Per far fronte a questa lacuna si è deciso di procedere con le metodologie dell’archeologia del paesaggio, svolgendo di fatto un’analisi infra-sito di altissima densità (60 giorni/uomo al Kmq), mediante ripetuti passaggi sul terreno, raccolta e studio dei reperti e analisi stratigrafica degli elevati. I risultati ottenuti con il primo degli steps descritti sarà l’oggetto di questo capitolo.

Considerando che l’intensità della ricerca necessitava della maggior analiticità possibile, si è proceduto con una suddivisione per Unità Topografiche (d’ora in poi UT) che tenesse conto delle minime differenze possibili quali recinzioni e differenze altimetriche. Tale condotta mirava naturalmente a riconoscere il maggior numero di azioni e quindi a ricostruire la storia del sito nel modo più completo[20].

Un fattore di inibizione e ostacolo alla ricerca è stato il massiccio danneggiamento e impoverimento del potenziale archeologico del sito databile almeno a tutto l’ultimo secolo.

Queste sono state le azioni individuate: spoglio dei conci della chiesa per uso edilizio; cava di calcare di fronte all’ingresso della chiesa e nel versante sud del monte; caduta di fulmini e conseguente danneggiamento delle strutture, specialmente delle coperture delle cappelle e della parte terminale del campanile; abbattimento della facciata della chiesa, pericolante negli anni cinquanta del novecento da parte del comune; costruzione della strada e lavori con disturbo parziale del deposito stratigrafico e spostamento di terra; messa in opera dell’impianto d’illuminazione presso la chiesa, con grave  perturbazione del deposito stratigrafico in punti probabilmente di grande interesse per la ricerca (angolo sud -ovest a fianco della chiesa, retro dell’abside etc); restauro delle murature superstiti con utilizzo indiscriminato di malte a coprire i rapporti stratigrafici originari.

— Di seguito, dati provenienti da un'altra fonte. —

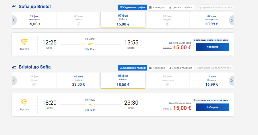The image size is (258, 135).
Task: Click the no-flight icon under 09 фев return
Action: pyautogui.click(x=167, y=84)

Tali deterioramenti rappresentano un limite, spesso non riconoscibile, e perciò più pericoloso, della ricerca, in quanto hanno causato fraintendimenti e lacune delle informazioni, spesso irrecuperabili; sono inoltre una palese dimostrazione della noncuranza e mancanza di intelligenza da parte di coloro che avrebbero maggiormente dovuto curare la tutela del sito.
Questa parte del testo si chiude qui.